Man muss allerdings bei einer derart schlaffen Begründung fragen, was etwa das IMK für einen Gewinn darin sieht, bei dieser Art Gutachten überhaupt noch mitzuwirken.

Das Frühjahrsgutachten stützt seine Wachstumsprognose vor allem auf die Binnennachfrage:

Bei etwas beschleunigt steigenden Gewinneinkommen (!) erhöht sich das verfügbare Einkommen der privaten Haushalte um 2,9 %; real bedeutet dies eine Zunahme um 0,5 %. Der Anstieg der privaten Konsumausgaben dürfte etwas darüber hinausgehen, weil sich die Sparquote wegen des Wegfalls der Sonderfaktoren wieder etwas verringert. Alles in allem werden die privaten Konsumausgaben im Jahr 2008 um 0,8% steigen.

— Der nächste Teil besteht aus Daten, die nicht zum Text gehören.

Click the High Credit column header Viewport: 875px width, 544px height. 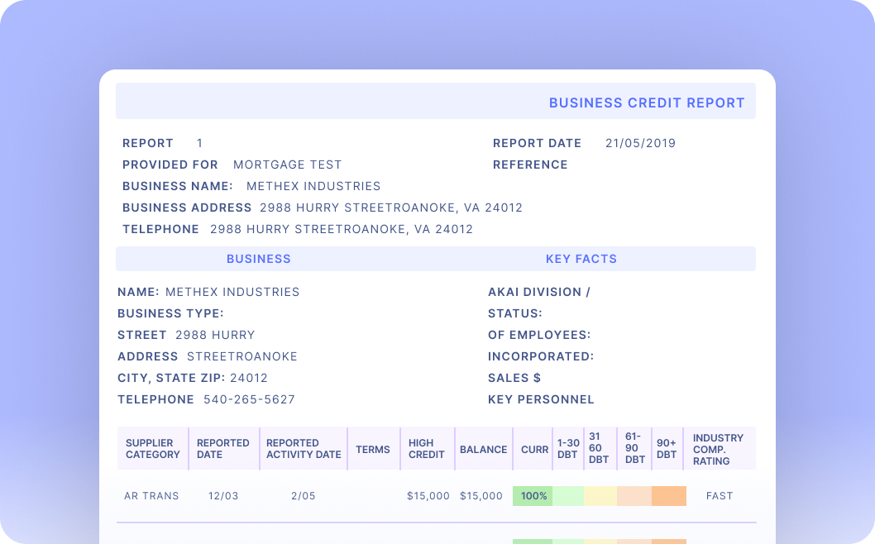[426, 449]
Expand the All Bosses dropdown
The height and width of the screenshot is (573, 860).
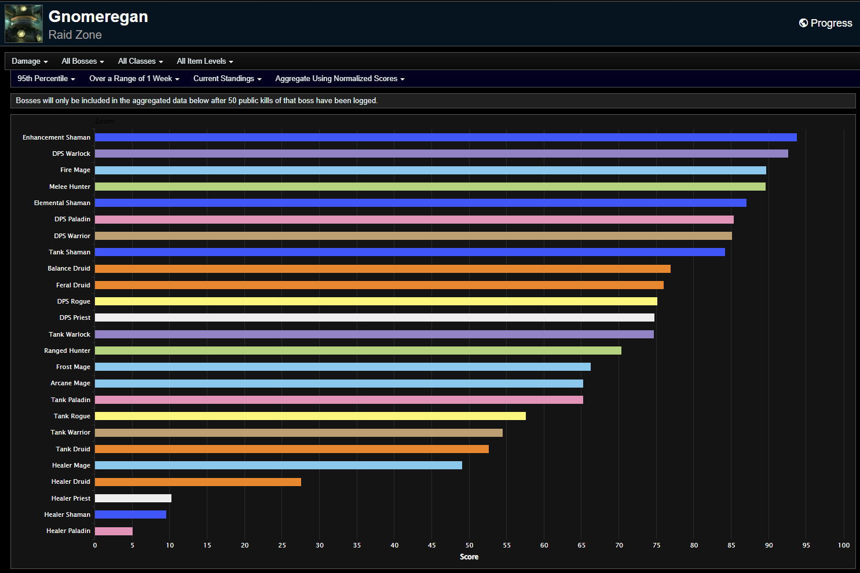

Mit einem Anstieg der privaten Konsumausgaben um 0,8 %, wehrt Deutschland die rückläufige Weltkonjunktur, die Erhöhung der Energiepreise, den steigenden Dollarkurs, die durch die zurückhaltende Geldpolitik hohen Zinsen von 4% und die Inflationsrate von 2,6% ab? Das ist eine Wirtschaftswissenschaft, die an die wundersame Verwandlung von Wasser in Wein glauben muss. Mehr als einen dogmatischen Wunderglauben hat das Frühjahrsgutachten nicht zu bieten.